| Your goal |
Exactly the lines from the top of the records below through the one containing "You are a computer-use agent. The" must be set down, with no line added or dropped.

| Input material |
══════

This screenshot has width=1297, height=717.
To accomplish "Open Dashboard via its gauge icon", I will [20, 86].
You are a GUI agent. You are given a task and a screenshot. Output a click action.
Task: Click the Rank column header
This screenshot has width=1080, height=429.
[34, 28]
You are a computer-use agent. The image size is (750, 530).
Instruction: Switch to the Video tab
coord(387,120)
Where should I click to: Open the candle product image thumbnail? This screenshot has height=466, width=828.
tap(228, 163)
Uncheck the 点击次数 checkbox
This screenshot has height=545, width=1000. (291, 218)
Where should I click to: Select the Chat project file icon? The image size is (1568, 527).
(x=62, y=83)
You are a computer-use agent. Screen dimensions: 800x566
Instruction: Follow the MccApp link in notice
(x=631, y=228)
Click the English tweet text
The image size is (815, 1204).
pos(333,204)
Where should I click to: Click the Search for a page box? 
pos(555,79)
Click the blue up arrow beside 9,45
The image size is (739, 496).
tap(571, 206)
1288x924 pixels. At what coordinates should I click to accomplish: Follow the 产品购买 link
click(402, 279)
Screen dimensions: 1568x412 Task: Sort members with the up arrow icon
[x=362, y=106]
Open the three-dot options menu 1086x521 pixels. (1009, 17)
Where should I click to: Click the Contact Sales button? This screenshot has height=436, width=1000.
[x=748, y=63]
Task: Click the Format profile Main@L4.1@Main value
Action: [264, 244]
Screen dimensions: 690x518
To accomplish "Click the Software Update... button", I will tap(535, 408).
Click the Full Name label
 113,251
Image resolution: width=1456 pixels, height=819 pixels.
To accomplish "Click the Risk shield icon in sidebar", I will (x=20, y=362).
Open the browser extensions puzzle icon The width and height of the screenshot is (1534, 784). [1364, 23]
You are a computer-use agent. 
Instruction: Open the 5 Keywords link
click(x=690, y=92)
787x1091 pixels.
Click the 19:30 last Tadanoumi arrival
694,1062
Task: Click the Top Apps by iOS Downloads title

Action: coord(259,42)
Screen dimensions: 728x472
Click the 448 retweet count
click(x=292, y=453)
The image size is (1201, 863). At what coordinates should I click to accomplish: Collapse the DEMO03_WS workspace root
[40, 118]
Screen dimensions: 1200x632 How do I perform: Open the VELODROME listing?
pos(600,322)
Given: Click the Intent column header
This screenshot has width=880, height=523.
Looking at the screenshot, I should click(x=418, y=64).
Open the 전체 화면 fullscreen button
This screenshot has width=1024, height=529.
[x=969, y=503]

══════

| Answer below |
This screenshot has width=1297, height=717.
To accomplish "Open Dashboard via its gauge icon", I will [20, 86].
You are a GUI agent. You are given a task and a screenshot. Output a click action.
Task: Click the Rank column header
This screenshot has width=1080, height=429.
[34, 28]
You are a computer-use agent. The image size is (750, 530).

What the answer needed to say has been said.